The Discourse::InvalidAccess hit again. This time, the length of Subject is not in cause. I’m suspecting that it has to do with the category being a restricted sub-category. But the category is set to receive email from addresses without an account, so I would expect the email to go through and create a new topic.
The use-case is a CFP: people should be able to send messages, but only organizers should be able to read the messages and discuss them. I think this is different than the case described in Email in to a private category
I rebuilt after a (noop) git pull, and now it seems to be working with the second domain added to Postfix’s relay_domains. Before these series of tests, and with the change, I had no more error, but emails did not appear at all, neither in the category nor in the error logs.
(Of course, example.net is not what’s actually in the configuration file. What’s in there is the hostname for the forum and the parent domain name, both of which are configured in the DNS)
I noticed that @mpalmer mentioned years ago that adding a second domain could be done but
So I expected the little relay_domains configuration to not be enough, but it seems to work, given that you git pull before rebuilding. There must be some quirk in the way mail-receiver container is built that fails to update pups…
Somehow the failure returned. This is a bit ridiculous, because previous tests were OK. Now after another rebuild, incoming email is refused again. I resorted to repeat the git pull then rebuild dance but this time it did not seem to work.
I suspect the sub-category situation may be playing, unless something changed in the way incoming email is handled with regard to category permissions.
The situation is now that people send email, and they receive rejection email, so I have to copy-paste the rejected emails and assign the topics to the original poster. The ‘user experience’ is therefore terrible, and the overhead is pretty obnoxious.
I cannot really accept incoming email is a public category, this is the whole point of doing a CFP. But Discourse now seems unable to serve this purpose.
For the ones who do have an account but don’t have access to the category, it’s expected that those would be rejected. The Accept emails from anonymous users with no accounts only applies to staged users, and those with an existing account have the category permissions applied.
It’s odd that people with no accounts are being rejected. Could this be because of the changes you made to the mail receiver?
So apparently the rejection is handled by the endpoint at /admin/email/smtp_should_reject.json.

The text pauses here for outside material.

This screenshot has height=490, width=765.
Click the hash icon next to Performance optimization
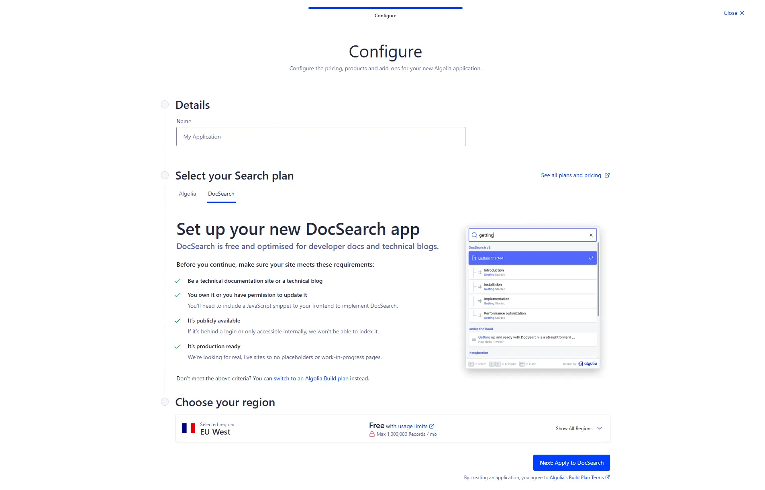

I made the change because emails were bouncing. I first added multiple emails to the incoming email address (separating them with |) and that seemed to work.
OK this makes sense. But it’s a bit confusing. If “anyone” can email in, but existing users cannot, it kinds of defeat the purpose.
I’m going to check on refused email whether they are staged or not. Thank you so much for helping me debug @JammyDodger.
I think you’re right @JammyDodger, staged users go through, existing users with normal access to the category go through, but existing accounts without access cannot send email to the category.
I guess a workaround would be to create a CFP group without any notification for the category that comprises all existing users. But it sounds very hackish and might have side effects of canceling existing notifications… Not sure what to do.
Given a private category with email-in authorized for unknown email addresses (i.e., belonging to no existing account, AKA staged user)
→ if an email comes in from an unknown address: it is delivered to the private category
→ if an email comes in from a known address: it is delivered if and only if the user is a member of a group authorized to access the category.
Therefore, if you want to use email-in for a CFP, configure a private group’s email-in and use that address. Messages can be “made public” and turned into a topic in a category (private or not).